Sortie de la gare et vue magnifique sur la State House de l’état. Le dôme est moins rutilant que celui de Boston, mais l’endroit est superbe.......
Disons le tout de suite, nous avions programmé une journée pour Providence. ET C’EST LE MINIMUM. College Hill et les quartiers mythiques sont tout près de la gare mais le cimetière est à l’autre extrémité... Aussi, et si vous avez peu de temps, munissez vous de bonnes chaussures de marche.....
Première escale, à 10 minutes de la gare, et à l’ombre de College Hill, la First Baptist Church. C’est le point de départ incontournable de tout périple lovecraftien à Providence (75, North Main Street). Une petite église blanche, dans un paisible jardin. Nicolas ne quitte pas l’appareil photo et moi le camescope. Nous sommes devant la première église baptiste des USA. Celle qui était fréquentée par HPL dans son rôle (méconnu) de jeune homme plaisantin.... Je reprends la lettre à Samuel Loveman du 5 janvier 1924, Citée par J.C. Requette, Nous sommes montés au banc d’orgue, et je me suis efforcé de jouer ‘Yes, we have no bananas’, mais je suis resté en panne par manque de puissance, parce que la machine n’a pas de démarreur automatique. ». Etonnant, non ?
En sortant de l’église, vous tournez votre tête à droite, et vous ne pouvez manquer, sur cette merveilleuse petite place, la Maison Fleur de Lys, la demeure de Henry Anthony Wilcock dans l’Appel de Cthulhu. Une affreuse copie victorienne du style breton du XVIIIème siècle, d’après Shreffer. Un lieu pourtant magique pour moi qui ne suis pas un spécialiste des styles. Mon oncle avait reconnu en lui le fils cadet d’une très bonne famille, qui étudiait depuis quelque temps la sculpture à l’école des beaux-arts de Rhode-Island, et vivait seul à l’hôtel Fleur-de-Lys, tout près de cette institution. Wilcock, doué d’un génie précoce, mais fort excentrique, avait, dès son enfance, attiré l’attention sur lui en raison des histoires et des rêves étranges qu’il se plaisait à raconter. in l’Appel de Cthulhu.
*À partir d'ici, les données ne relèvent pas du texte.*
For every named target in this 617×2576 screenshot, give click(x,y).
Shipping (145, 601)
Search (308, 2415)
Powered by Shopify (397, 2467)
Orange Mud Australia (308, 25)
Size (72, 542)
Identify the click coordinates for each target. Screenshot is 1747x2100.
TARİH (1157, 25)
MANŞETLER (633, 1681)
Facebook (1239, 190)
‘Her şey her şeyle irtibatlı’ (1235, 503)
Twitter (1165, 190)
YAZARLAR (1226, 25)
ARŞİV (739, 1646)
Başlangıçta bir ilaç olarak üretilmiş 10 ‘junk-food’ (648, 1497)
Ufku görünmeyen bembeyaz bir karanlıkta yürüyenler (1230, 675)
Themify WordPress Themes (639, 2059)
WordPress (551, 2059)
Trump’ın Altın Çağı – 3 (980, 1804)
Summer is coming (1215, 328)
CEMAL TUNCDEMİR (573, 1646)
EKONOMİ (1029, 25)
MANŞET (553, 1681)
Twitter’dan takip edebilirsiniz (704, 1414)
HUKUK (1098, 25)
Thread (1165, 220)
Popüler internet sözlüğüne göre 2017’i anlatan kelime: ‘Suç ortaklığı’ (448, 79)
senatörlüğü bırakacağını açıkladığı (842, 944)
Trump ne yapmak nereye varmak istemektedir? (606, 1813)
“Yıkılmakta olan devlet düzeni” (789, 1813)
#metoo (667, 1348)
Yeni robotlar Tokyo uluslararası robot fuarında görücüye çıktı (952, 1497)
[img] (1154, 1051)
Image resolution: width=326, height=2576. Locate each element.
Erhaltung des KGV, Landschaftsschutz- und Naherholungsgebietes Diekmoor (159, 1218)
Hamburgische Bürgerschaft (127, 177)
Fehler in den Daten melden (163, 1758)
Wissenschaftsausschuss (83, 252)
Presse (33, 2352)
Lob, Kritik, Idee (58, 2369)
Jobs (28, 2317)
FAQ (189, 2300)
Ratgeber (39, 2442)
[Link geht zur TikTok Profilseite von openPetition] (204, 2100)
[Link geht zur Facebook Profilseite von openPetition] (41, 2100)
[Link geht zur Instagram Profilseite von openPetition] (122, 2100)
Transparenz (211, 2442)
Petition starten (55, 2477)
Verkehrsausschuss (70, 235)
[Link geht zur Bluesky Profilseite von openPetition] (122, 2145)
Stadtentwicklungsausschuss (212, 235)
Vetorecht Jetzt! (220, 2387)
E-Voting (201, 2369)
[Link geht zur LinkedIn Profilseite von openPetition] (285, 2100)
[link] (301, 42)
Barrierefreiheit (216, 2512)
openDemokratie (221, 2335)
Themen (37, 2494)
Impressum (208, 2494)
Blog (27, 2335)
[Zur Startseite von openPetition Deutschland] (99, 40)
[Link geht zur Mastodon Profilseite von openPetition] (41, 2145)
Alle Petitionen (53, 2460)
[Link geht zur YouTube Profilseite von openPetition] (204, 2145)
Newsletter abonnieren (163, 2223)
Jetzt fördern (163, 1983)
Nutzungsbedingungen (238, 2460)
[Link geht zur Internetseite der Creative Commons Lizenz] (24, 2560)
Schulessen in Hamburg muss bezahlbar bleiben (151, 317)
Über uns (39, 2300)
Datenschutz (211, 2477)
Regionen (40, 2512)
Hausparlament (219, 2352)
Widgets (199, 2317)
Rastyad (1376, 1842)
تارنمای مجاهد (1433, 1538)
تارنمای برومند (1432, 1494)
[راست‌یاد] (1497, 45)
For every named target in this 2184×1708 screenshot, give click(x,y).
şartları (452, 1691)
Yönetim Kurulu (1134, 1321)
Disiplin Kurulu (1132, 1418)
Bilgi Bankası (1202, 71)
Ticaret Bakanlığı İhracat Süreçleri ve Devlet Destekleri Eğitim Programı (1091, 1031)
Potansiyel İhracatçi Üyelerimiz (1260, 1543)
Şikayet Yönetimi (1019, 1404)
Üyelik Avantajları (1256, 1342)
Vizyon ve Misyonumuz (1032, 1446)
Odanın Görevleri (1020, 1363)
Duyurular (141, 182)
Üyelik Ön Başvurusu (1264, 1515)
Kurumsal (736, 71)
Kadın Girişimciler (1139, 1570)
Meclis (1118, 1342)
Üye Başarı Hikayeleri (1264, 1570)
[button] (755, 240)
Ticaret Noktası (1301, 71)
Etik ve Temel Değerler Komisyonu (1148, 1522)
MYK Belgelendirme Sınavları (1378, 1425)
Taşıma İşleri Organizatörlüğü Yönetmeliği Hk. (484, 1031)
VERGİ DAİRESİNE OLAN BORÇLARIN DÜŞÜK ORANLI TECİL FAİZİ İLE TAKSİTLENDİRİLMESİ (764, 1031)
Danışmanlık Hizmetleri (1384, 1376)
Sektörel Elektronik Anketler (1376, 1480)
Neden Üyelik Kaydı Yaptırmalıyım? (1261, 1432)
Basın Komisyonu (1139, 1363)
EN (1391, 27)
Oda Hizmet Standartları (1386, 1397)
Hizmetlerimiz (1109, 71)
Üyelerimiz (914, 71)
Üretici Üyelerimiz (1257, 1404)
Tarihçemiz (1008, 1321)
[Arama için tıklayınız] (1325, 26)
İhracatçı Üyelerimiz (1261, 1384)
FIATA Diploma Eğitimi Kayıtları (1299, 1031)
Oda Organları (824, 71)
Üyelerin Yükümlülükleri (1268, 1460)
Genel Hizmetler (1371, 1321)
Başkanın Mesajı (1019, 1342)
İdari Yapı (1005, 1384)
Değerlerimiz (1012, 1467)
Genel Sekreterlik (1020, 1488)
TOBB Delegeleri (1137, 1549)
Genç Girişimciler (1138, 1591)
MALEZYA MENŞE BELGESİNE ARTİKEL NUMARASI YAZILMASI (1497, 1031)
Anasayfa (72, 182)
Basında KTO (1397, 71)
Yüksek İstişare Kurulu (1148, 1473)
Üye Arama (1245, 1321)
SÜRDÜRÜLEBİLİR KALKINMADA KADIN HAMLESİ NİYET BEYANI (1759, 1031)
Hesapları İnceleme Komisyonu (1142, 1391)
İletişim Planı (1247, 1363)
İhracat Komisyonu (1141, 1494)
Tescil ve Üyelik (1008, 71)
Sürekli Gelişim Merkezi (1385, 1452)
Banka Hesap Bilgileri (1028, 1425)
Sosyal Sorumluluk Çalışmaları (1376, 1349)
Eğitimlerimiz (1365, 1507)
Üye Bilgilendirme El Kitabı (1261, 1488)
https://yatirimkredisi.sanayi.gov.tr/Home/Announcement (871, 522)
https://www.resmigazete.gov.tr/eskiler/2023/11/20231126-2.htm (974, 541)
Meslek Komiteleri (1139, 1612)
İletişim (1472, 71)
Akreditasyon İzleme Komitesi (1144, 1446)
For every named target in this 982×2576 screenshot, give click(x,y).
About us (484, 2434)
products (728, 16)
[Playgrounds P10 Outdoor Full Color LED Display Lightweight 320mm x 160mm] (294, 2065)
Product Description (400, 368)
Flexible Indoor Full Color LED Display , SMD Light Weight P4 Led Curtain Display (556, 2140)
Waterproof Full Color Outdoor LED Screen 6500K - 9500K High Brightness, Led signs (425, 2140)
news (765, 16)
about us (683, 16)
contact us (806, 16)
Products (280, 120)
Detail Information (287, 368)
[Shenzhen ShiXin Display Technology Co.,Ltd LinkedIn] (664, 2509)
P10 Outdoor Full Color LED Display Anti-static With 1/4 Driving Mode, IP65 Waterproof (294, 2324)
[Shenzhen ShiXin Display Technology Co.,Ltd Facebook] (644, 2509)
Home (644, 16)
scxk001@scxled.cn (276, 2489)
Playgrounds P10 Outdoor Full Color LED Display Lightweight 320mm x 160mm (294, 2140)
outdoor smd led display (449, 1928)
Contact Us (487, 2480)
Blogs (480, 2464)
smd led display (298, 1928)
Nous quittons cette charmante compagnie en nous orientant vers la droite en laissant la maison. nous tombons dans Benefit Street que nous remontons jusqu’au numéro 144. C’est ici que se trouve, sur la pente est de la rue, la maison de l’oncle du narrateur de la Maison Maudite, le Dr Elihu Wipple. Mais cette demeure n’est qu’un hors-d’oeuvre. La Maison Maudite proprement dite, la fameuse demeure de William Harris se trouve, ou plutôt se trouverait- à deux pas de la, au numéro 135. Je dis se trouverait, car il n’y a rien à ce numéro, rien qui corresponde aux photos trouvées dans nos bouquins. Déception...... Et merci au voyageur qui nous suivra dans ce périple de nous donner son sentiment sur ce mystère......

Maison Dexter Ward

Nous continuons à remonter Benefit Street vers le nord et nous allons tourner sur notre gauche pour encore gravir (décidément, tout monte......) cette fois la Barnes Street. Haut lieu du pèlerinage. Nous tombons d’abord, parallèlement à Barnes Street, sur Prospect Street (au numéro 140), sur la Maison de Charles Dexter Ward, une grande demeure de style géorgien, au sommet de la colline abrupte qui se dresse à l’est de la rivière....... Il s’agit en fait de la maison Hasley, une demeure imposante dans un quartier résidentiel et fort calme. « Cet immense édifice de brique de deux étages présente effectivement une avancée vitrée convexe de part et d’autre de la porte d’entrée, du sol jusqu’au toit. L’aspect imposant de la maison Halsey, dû en partie à ses vastes baies, se trouve encore renforcé du fait que les ailes, à l’arrière, accompagnent la pente descendante de College Hill qui domine Providence... » Shreffer.

Ferme Blanche


Sur le trottoir d’en face, à l’angle de Prospect Street et de Barnes Street, vous ne pouvez pas rater La Petite ferme Blanche, devant laquelle passait Charles Dexter Ward, accompagné de sa nourrice, lorsqu’il était enfant. Ce fut une des premières demeures bâties dans le quartier, avant 1775.
Et tout près de ces deux bâtiments, au 10 Barnes Street, se trouve la maison où résida HPL et sa tante Lilian Clarke de 1926 à 1933. Une maison « désirée », un véritable havre de paix après une période new-yorkaise éprouvante et un mariage raté. La demeure est de style victorien, en fait formée de deux maisons en bois accolées l’une à l’autre. Signalons que c’est ici que résidait également le Dr Willet, le médecin de la famille Ward dans l’affaire du même nom.

10 Barnes Sreet.

Ici, il faut souffler un peu et se préparer à une longue marche qui va nous mener au Swam Point Cemetery. Il faut remonter (encore) Barnes Street, prendre Hope Street sur la gauche et faire quelques joyeux kilomètres jusqu’au boulevard Rochambeau. Une petite halte à l’intersection, les estomacs sont creux. Nous nous restaurons dans un petit bistrot italien, servis par une charmante serveuse dont le parfum semble troubler Nicolas.....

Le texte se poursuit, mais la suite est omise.